Menurut data Survei Geologi Amerika Serikat atau United States Geological Survey (USGS), total produksi smelter tembaga di seluruh dunia mencapai 25,3 juta ton pada 2021, dan diestimasikan naik menjadi 26 juta ton pada 2022.
Adapun Cina berada di urutan teratas dengan total produksi hasil olahan tembaga mencapai 10,5 juta ton pada 2021 dan diestimasikan naik menjadi 11 juta ton pada 2022. Cina adalah negara pengkonsumsi tembaga terbesar di dunia, dengan 80% kebutuhannya dipenuhi dari impor, terutama dari Peru dan Chile.

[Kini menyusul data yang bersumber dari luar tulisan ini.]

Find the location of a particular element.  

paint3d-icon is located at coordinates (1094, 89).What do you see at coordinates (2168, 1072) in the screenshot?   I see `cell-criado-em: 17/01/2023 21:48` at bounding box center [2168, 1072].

Permintaan tembaga Cina pun diperkirakan tumbuh lebih cepat tahun ini seiring dengan meningkatnya investasi pada sektor energi terbarukan dan kendaraan listrik. Menurut lembaga riset yang didukung pemerintah Cina, Minmetals Economic Research Institute (MERI), konsumsi tembaga Cina diramal naik menjadi 110 ribu-120 ribu ton.
“Seiring permintaan tembaga dari sektor energi terbarukan di luar dugaan, permintaan tembaga di Cina masih kuat, bahkan terus naik,” ujar kepala peneliti MERI, Zuo Geng, seperti dikutip dari Economic Times India pada Jumat (28/4/23).
Berikut daftar negara dengan produksi olahan tembaga terbesar di dunia:
Lalu di mana posisi Indonesia? Menurut data USGS produksi olahan tembaga Indonesia pada 2021 mencapai 290 ribu ton, terbesar ke-15 di dunia di bawah Meksiko di urutan 11 (473 ribu ton), Australia di urutan 12 (385 ribu ton), Zambia urutan 13 (354 ribu ton), dan Peru urutan 14 (336 ribu ton).